En réalité, si une coopération existe dans le domaine militaire, il est peu probable que l’Iran ait été à l’origine de l’agression, ne serait-ce que parce que le Hamas a une véritable autonomie de décision et poursuit son propre « agenda ». Cependant, le risque que la guerre de l’ombre entre Israël et l’Iran devienne une guerre ouverte existe. À plusieurs reprises dans le passé, aussi bien du côté américain que du côté israélien, l’option militaire a été déclarée « sur la table ». Une telle éventualité apporterait un risque d’embrasement qui dépasserait la région, sans compter les conséquences sur l’évolution du prix du pétrole et du gaz, déjà à la hausse.
Cette situation va conduire les États-Unis à se réengager au Moyen-Orient, malgré leur obsession de la menace chinoise. Quant à l’Union européenne, où vivent d’importantes communautés arabes, elle ne peut se désintéresser de « son arrière-cours » au Moyen-Orient. Enfin, les événements actuels ne sont pas une bonne nouvelle pour le président Zelinsky, déjà éprouvé par un certain essoufflement du soutien américain et européen. Par ailleurs, la critique du deux poids deux mesures risque d’éloigner encore plus le Sud global d’un soutien à l’Ukraine.
Un avenir incertain
Une impasse militaire et politique est probable et les marges de manœuvre pour une médiation sont minces. Certains pays s’y emploient, notamment les États-Unis, l’Égypte et le Qatar. Ce dernier semble bien placé pour essayer de résoudre le problème des otages, mais la contrepartie que représenterait la libération des 5 000 prisonniers palestiniens est une perspective difficile à accepter du côté israélien.

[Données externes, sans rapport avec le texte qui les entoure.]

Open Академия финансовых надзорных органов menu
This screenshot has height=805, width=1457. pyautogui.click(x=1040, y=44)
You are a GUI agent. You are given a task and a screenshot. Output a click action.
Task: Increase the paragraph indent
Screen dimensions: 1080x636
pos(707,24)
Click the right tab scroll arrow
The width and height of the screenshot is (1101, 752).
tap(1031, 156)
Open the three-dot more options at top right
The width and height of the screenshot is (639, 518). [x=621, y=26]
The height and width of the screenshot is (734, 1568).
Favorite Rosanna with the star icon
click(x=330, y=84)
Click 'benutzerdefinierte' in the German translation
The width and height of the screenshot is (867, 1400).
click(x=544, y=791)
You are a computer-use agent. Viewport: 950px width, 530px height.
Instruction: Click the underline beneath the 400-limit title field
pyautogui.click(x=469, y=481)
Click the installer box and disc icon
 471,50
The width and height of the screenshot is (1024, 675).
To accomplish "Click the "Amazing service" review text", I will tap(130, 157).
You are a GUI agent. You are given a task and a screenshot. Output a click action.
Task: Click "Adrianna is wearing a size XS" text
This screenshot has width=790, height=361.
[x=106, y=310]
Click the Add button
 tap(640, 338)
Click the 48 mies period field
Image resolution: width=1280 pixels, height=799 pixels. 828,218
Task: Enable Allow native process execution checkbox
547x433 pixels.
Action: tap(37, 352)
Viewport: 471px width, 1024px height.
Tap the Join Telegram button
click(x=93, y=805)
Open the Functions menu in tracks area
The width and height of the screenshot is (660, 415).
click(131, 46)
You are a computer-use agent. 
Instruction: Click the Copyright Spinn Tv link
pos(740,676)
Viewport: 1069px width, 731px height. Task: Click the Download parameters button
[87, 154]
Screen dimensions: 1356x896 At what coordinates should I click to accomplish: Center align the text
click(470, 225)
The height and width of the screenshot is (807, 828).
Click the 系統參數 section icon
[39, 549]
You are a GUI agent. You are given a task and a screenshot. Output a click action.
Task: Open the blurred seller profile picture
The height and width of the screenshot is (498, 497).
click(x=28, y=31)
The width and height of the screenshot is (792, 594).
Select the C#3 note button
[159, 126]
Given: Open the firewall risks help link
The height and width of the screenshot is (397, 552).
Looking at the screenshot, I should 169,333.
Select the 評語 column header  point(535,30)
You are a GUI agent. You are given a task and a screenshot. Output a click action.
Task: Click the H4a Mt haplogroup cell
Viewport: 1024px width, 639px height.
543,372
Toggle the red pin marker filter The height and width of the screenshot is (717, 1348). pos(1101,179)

Sur le plan politique, on voit mal comment Israël, compte tenu du déplacement du centre de gravité de sa politique intérieure vers la droite et l’extrême droite, pourrait donner satisfaction aux revendications des Palestiniens, notamment en faveur d’un État. L’appel à une solution à deux États est de moins en moins crédible. En toute hypothèse, son assise territoriale s’est amenuisée, rognée par le mur de séparation, l’extension des colonies et la fragmentation des zones habitées par les Palestiniens. Quant au Hamas, son objectif de destruction de l’État d’Israël demeure. Et on voit mal comment le principe d’égalité des droits au profit des Palestiniens pourrait être mis en œuvre.
Sur le plan militaire, l’éradication du Hamas, comme du Hezbollah, est un objectif périlleux voire illusoire. Certes, les principaux responsables et cadres du mouvement peuvent être éliminés, mais ils seront remplacés par d’autres, notamment parmi la jeune génération qui n’a aucun avenir devant elle. Une invasion terrestre risque d’être coûteuse en vies humaines, y compris du côté de l’armée israélienne. L’accusation de crimes de guerre peut également peser sur l’armée israélienne. Le retour à une occupation permanente relève du cauchemar pour Tsahal. Quant à une expulsion de 2,3 millions de Gazaouis, une nouvelle Nakba, comme certains le demandent déjà en Israël, elle est inacceptable pour la communauté internationale et illusoire. Ainsi, Israël risque de se retrouver devant une impasse.
La situation actuelle n’incite pas à l’optimisme. La France a certainement un rôle à jouer, compte tenu de ses importantes communautés juives et arabes. La solution de la question palestinienne et la pérennité de la sécurité d’Israël restent à régler, et les perspectives immédiates restent sombres.